その結果、化合物8(IC50 = 4.0 nM)と比較して、2,4−ジクロロフェニル体9、2,5−ジクロロフェニル体10ではそれぞれ200倍、17倍と大幅な結合活性の向上が示された。特に2,4−ジクロロフェニル体9の IC50 値は内在性リガンドであるグレリン(IC50 = 0.14 nM)の値を凌ぐものであり受容体へ極めて高い親和性を持った化合物であることが分った。

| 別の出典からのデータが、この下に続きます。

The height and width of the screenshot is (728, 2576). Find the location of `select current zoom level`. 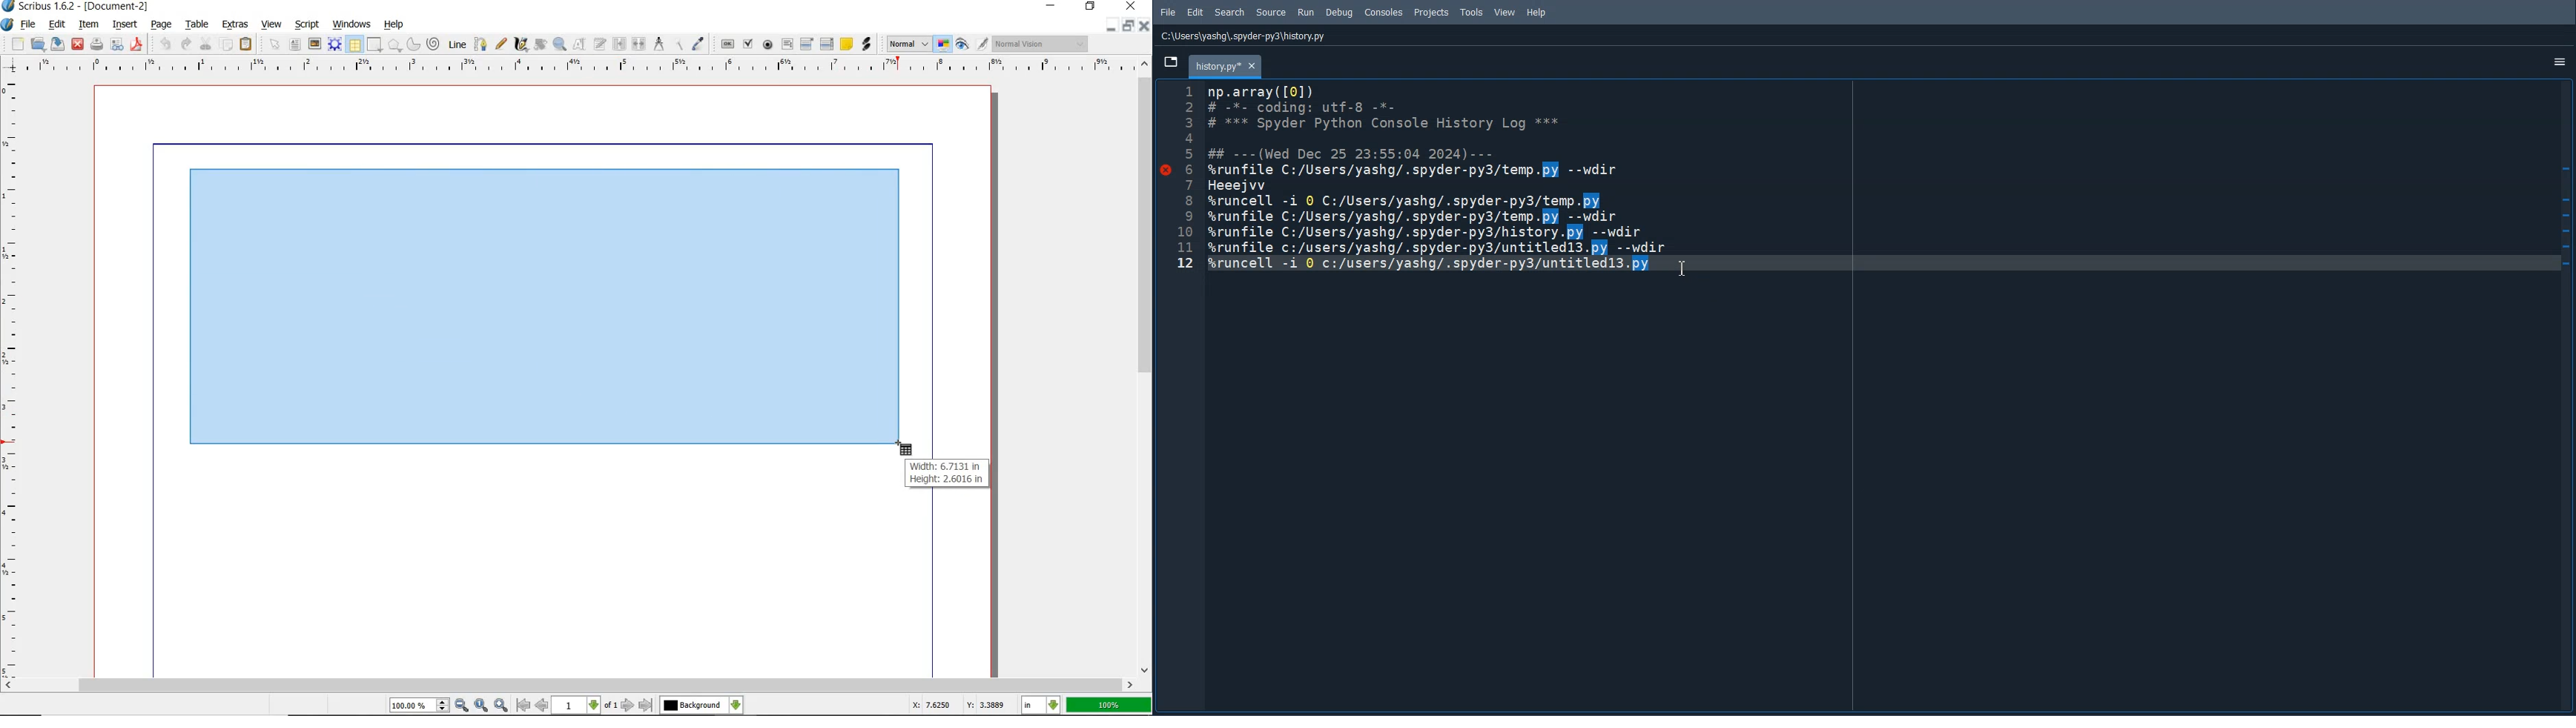

select current zoom level is located at coordinates (419, 706).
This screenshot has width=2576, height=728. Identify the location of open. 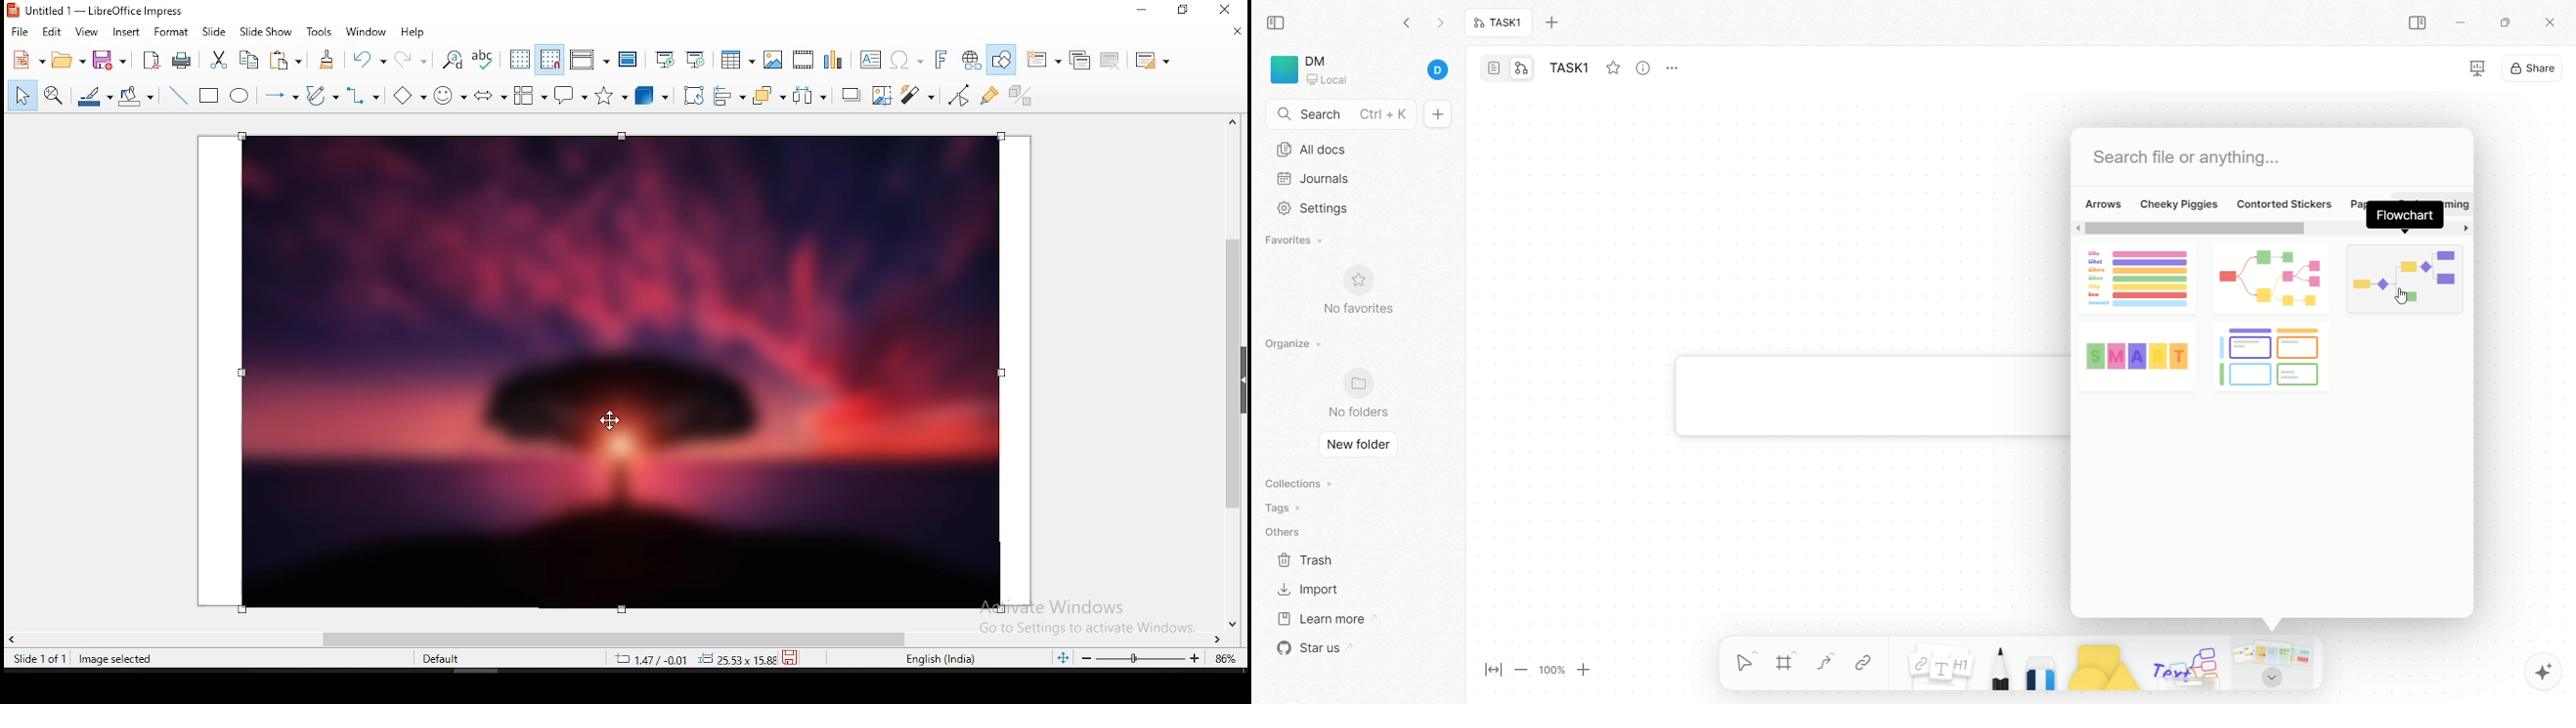
(66, 61).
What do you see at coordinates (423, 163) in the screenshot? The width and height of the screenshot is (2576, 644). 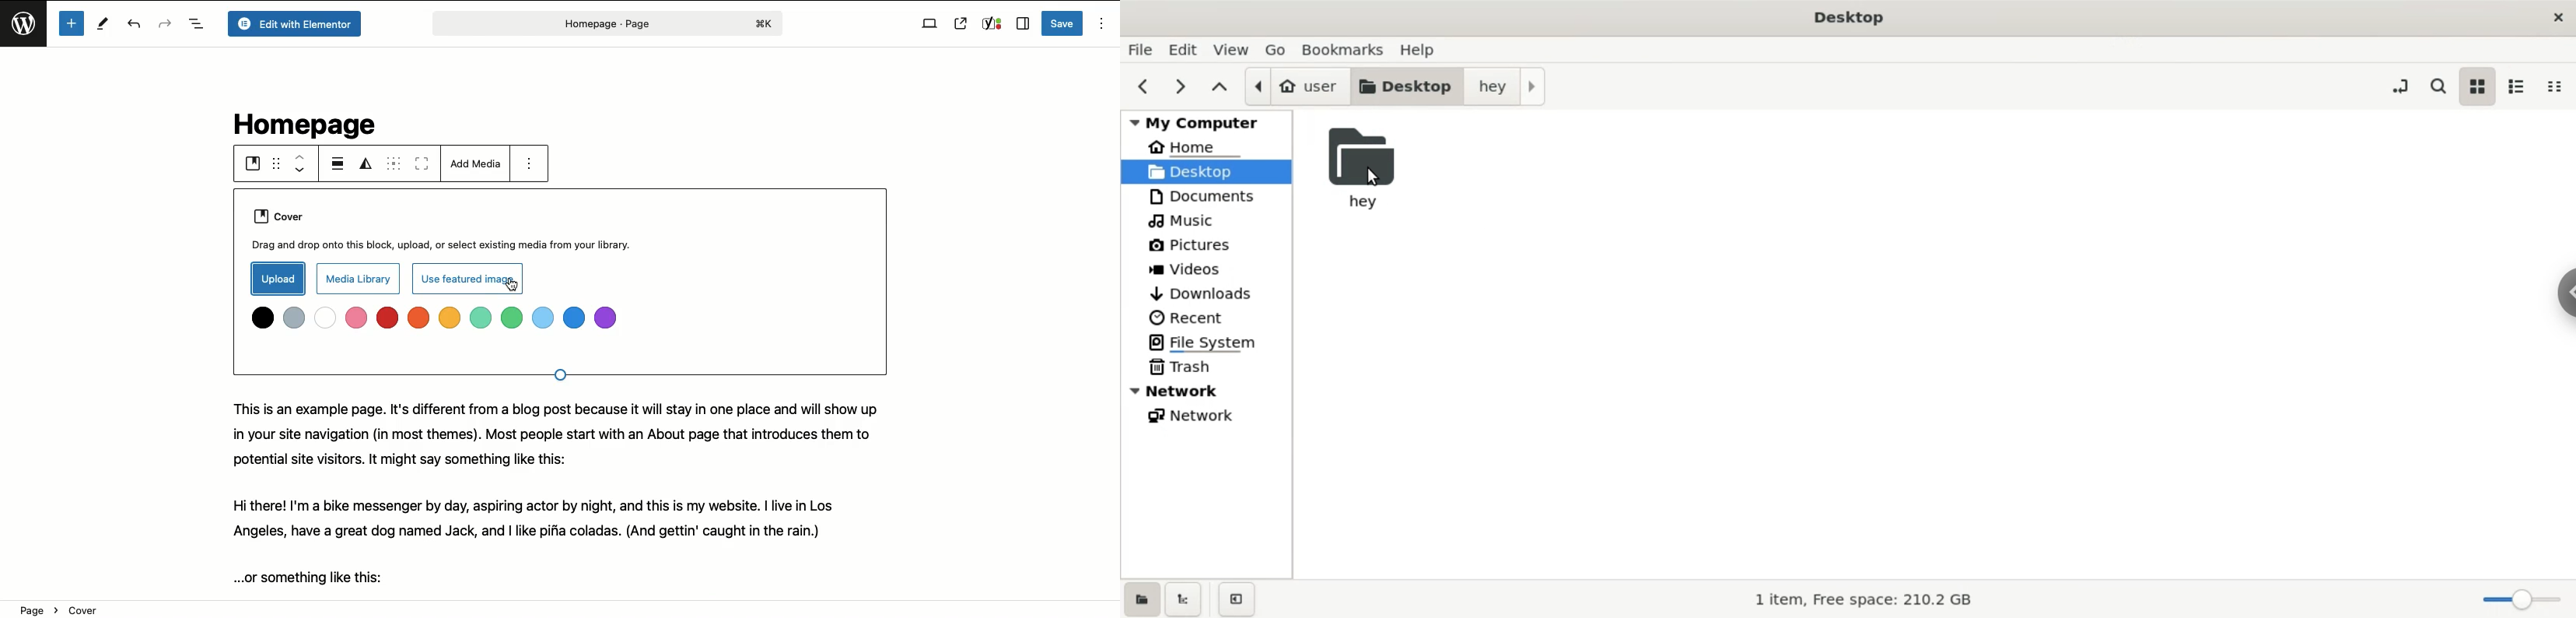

オキシインドール化合物2をリード化合物とした合成展開の結果、GHS-Rに高い親和性と選択性を示し、経口投与で効果を示す新規 GH分泌促進剤(GHS)を見出すことに成功した。化合物8S (SM-130686)に代表される本オキシインドール誘導体は、構造的に既存のGHSとは全く異なる点で斬新なものであり、薬理的にも既存のGHSにはないパーシャルアゴニストとして動物試験において特徴的な作用を示す極めてユニークなGHSであることが明らかとなった。なお本研究着手後に、GHS-Rの内在性リガンドとしてグレリンが見出された。グレリンはGH分泌促進作用だけでなく摂食亢進作用、脂肪蓄積作用、循環器系への作用など多彩な薬理作用を有し、エネルギー代謝調節に大きく関与するホルモンであることが明らかになりつつある。本研究成果により得られた化合物は、GH分泌促進剤としての可能性だけではなく、グレリンやGHS-Rの生理的機能を解明するツールとしても有用な化合物となることが期待される。博士(薬学)として十分な研究成果と判断された。